- [Instructions for the task]: For the entries below, the result should be an exact transcription of the lines from the one with "This screenshot has" up to and including the one with "Where should I", and only those.

[Supplied records — start]

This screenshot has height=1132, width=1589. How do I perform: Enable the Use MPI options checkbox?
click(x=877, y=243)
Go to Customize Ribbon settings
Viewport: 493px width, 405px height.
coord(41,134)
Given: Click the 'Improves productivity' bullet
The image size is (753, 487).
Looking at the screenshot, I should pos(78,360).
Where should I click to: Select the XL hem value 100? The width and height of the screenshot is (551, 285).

[Supplied records — finish]
[Supplied records — start]

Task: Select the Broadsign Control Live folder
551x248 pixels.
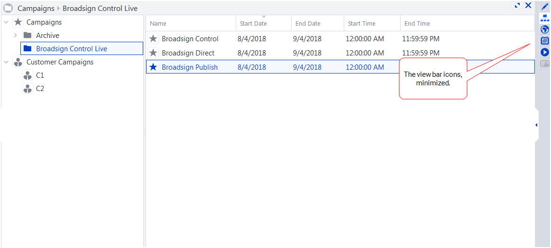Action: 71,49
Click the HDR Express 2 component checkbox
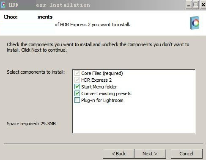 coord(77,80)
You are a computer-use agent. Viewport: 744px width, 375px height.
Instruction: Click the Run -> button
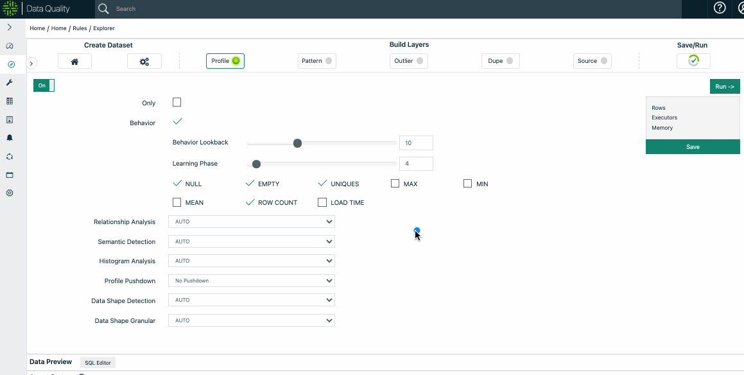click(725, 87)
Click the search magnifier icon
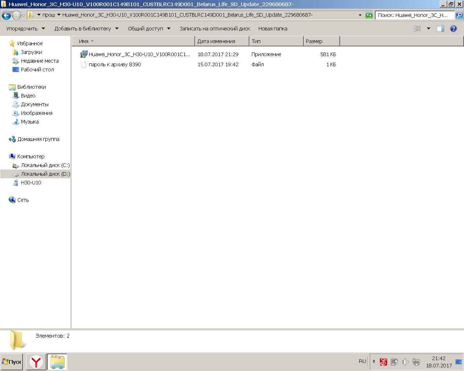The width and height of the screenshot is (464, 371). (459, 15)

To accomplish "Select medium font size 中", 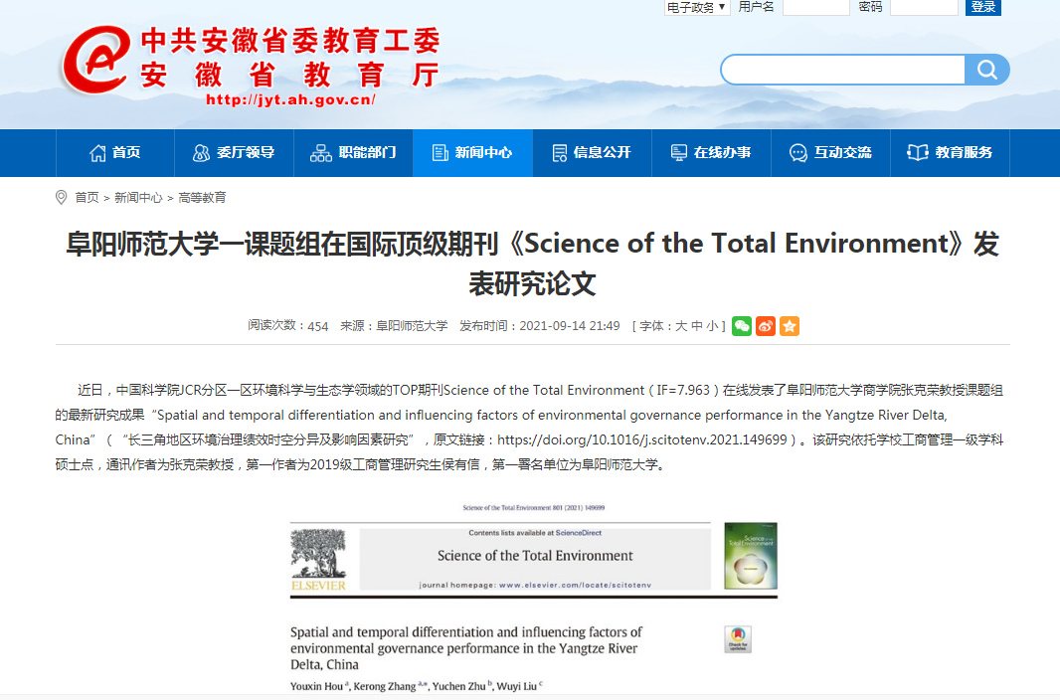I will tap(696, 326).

[Supplied records — finish]
[Supplied records — start]

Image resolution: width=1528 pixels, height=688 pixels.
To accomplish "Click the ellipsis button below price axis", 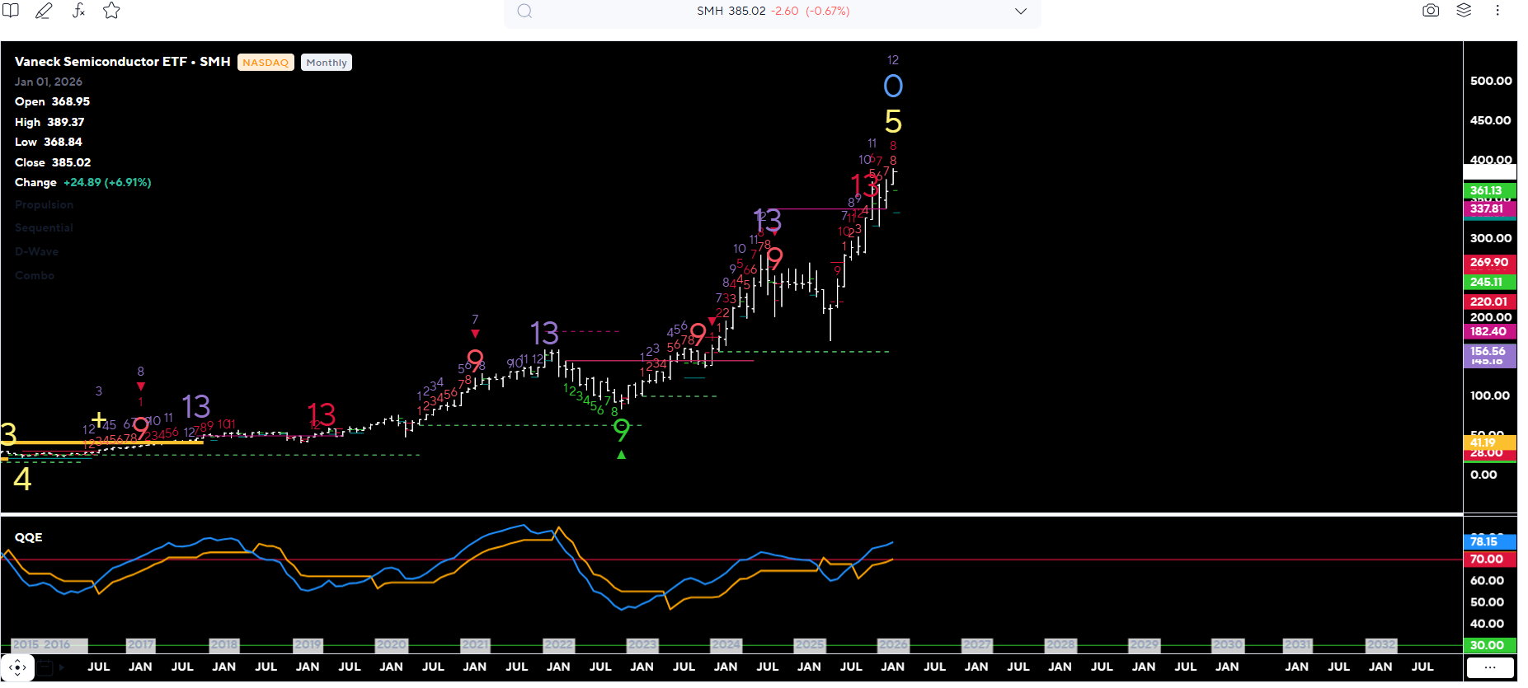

[Supplied records — finish]

- [Output for this task]:
This screenshot has height=1132, width=1589. How do I perform: Enable the Use MPI options checkbox?
click(x=877, y=243)
Go to Customize Ribbon settings
Viewport: 493px width, 405px height.
coord(41,134)
Given: Click the 'Improves productivity' bullet
The image size is (753, 487).
Looking at the screenshot, I should pos(78,360).
Where should I click to: Select the XL hem value 100? The width and height of the screenshot is (551, 285).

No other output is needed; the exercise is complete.